If I can now take this one step further… There is one particular marker on a blood test that stands alone from the others. It is your total cholesterol. If you really look into the most current medical literature on the subject, total cholesterol by itself is not a good indicator for heart disease risk. According to the Centers for Disease Control, approximately 50% of the people who die of vascular disease die with normal or even low total cholesterol! The other 50% have elevated cholesterol. But if you follow what has happened with the Laboratory ranges for this marker you will see that it has consistently gotten lower and lower over time. So if total cholesterol isn’t the true culprit for heart disease then why make the lab range lower? In my opinion, the answer lies in pharmaceutical sales. A doctor will diagnose a Statin class of medication when the total cholesterol is elevated beyond their reference range. So if you can lower the level of what is considered “elevated,” you can prescribe more medication to a greater number of people in the society. This has been done without supportive data or an obvious need besides drug sales. And since doing so and getting more people on these medications the death toll has not improved. So I ask you where is the merit here? I said that this marker stands alone because while all of the other makers on a blood chemistry report have gotten worse over time meaning that they are easier and easier to fit into, total cholesterol is the only one that has gotten harder to fit into. I for one find it rather fishy to say the least especially when Statin medications are among the most prescribed medications world wide and heart disease is still the #1 killer.

So to recap here for you:
• Laboratory Ranges are used by the mainstream medical establishment and are based upon illness and injury. These ranges are taken from an average of a local population who go into hospitals and clinics. There is no absolute consistency between labs on these ranges.

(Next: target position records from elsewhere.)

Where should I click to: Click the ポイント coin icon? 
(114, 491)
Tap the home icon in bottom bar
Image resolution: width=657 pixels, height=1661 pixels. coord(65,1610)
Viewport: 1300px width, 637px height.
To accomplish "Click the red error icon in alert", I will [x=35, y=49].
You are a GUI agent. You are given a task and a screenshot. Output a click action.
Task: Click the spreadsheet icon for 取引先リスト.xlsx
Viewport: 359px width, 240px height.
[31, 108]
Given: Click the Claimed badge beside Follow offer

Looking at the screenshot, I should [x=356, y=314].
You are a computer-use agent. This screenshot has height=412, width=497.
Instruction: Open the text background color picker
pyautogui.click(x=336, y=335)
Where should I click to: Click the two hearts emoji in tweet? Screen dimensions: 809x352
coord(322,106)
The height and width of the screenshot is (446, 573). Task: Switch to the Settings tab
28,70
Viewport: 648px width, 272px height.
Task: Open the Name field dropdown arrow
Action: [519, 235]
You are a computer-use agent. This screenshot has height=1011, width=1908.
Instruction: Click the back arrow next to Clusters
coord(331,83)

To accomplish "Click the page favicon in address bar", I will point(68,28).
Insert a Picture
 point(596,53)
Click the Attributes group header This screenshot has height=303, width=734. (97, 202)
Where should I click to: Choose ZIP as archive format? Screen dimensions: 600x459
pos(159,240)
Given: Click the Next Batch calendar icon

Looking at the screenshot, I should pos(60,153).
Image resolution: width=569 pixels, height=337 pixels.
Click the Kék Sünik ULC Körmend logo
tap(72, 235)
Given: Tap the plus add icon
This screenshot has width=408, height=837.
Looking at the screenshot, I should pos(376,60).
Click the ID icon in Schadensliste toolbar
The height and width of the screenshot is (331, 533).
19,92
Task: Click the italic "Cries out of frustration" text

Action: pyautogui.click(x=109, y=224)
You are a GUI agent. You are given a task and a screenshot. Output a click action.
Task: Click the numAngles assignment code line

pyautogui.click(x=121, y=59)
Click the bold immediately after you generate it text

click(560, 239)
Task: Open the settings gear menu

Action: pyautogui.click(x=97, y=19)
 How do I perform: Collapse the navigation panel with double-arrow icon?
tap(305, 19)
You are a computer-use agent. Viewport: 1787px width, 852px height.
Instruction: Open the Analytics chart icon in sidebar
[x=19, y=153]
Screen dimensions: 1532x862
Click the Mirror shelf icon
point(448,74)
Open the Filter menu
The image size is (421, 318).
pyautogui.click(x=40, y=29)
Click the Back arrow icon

• Functional Ranges are based upon a wellness based system and allows the practitioner to be able to identify mechanisms going on in that patient well before the mainstream will recognize them. Looking at blood this way allows for the practitioner to treat symptoms or medical problems earlier before they reach more serious conditions or when the doctor can’t see them. It will also allow for the practitioner to find mechanisms which are seemingly unrelated at first glance but can actually be contributing factors to other more serious conditions. Blood sugar is a great example of such a marker. It can produce symptoms of its own if out of range Functionally speaking, as well as work as a driving force for other more serious things such as autoimmune disease and hormonal imbalance.

So there you have it. Not all blood work-ups are the same. The next time your doctor gives you the “All Clear,” on your blood test, perhaps it is worth a second opinion. Us Functional Blood Chemistry folks can pick up on some very important things that will routinely go unnoticed in the doctor’s office. My goal is to catch things early so that you don’t end up in the doctor’s office in the first place!